I go through periods of obsessively tracking how much time everything takes. This is how I know it is 3 minutes to the trailer park stop from home, 11-13 minutes to the downtown stop from home, 9-10 minutes from the frat house stop to my desk at work, 12 minutes from the cheap parking deck to my desk, and so on. I always think that if I just know how long everything takes, my problems with time will be solved. I am always wrong.
Times just do not stay in my head in a meaningful way long enough for me to line them all up properly. This is why I have spreadsheets to calculate when to leave for the airport and what time to start baking bread if I want toast at 4.30pm.

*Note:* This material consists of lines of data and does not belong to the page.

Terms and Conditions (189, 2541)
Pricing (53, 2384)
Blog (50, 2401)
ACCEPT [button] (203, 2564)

Now, this morning I was super-fixated on getting to work at 9:30am because a) that’s what time I am supposed to be there; and b) I had a meeting at 10am and I needed to refresh my memory on the matters at hand. At least, I was pretty sure the meeting was at 10am, but I realized I needed to check just as I shut down my computer before leaving home for the day, and I hadn’t written it in my calendar—because for some reason I always think I will remember the time. Or that I will remember to check the time before I shut down or leave my computer.
Finally it sunk in that I was totally going to be late to my meeting if I took the bus, walked, or biked. I clambered back up the hill and jumped in my car, hoping I’d be able to get back up the hill after work (winter storm alert!).
When I hit my desk at work at 9.20am, I felt slightly heroic for being 10 minutes early. This gave me plenty of time to prepare for my meeting, because it didn’t start until 11.
Every time I have a time-fail like this, I resolve to get my act together and do better. I try, but it never works for long.
Perhaps this is what used to make my parents say “She’s book-smart but she has no common sense.” Which is not true. I have plenty of common sense. It’s just that, between the ADHD and the depersonalization, I happen to nearly lack the normally-functioning time-sense module of the common sense package.
At least I’ve long since given up beating up and berating myself for being an idiot and feeling ashamed when these things happen. Now I can usually laugh at myself and accept that I’m far from an idiot, but certain tangles of my brain just aren’t hooked up right. I do what I can. What I can’t be is perfect, and I’ve got no time for feeling bad about my humanity (except for when I’d rather be a cat).
Oh look, suddenly it’s an hour later than I thought it was and there’s a 9am all-staff meeting that is still on despite the weather being bad enough that the university canceled classes until 11am tomorrow.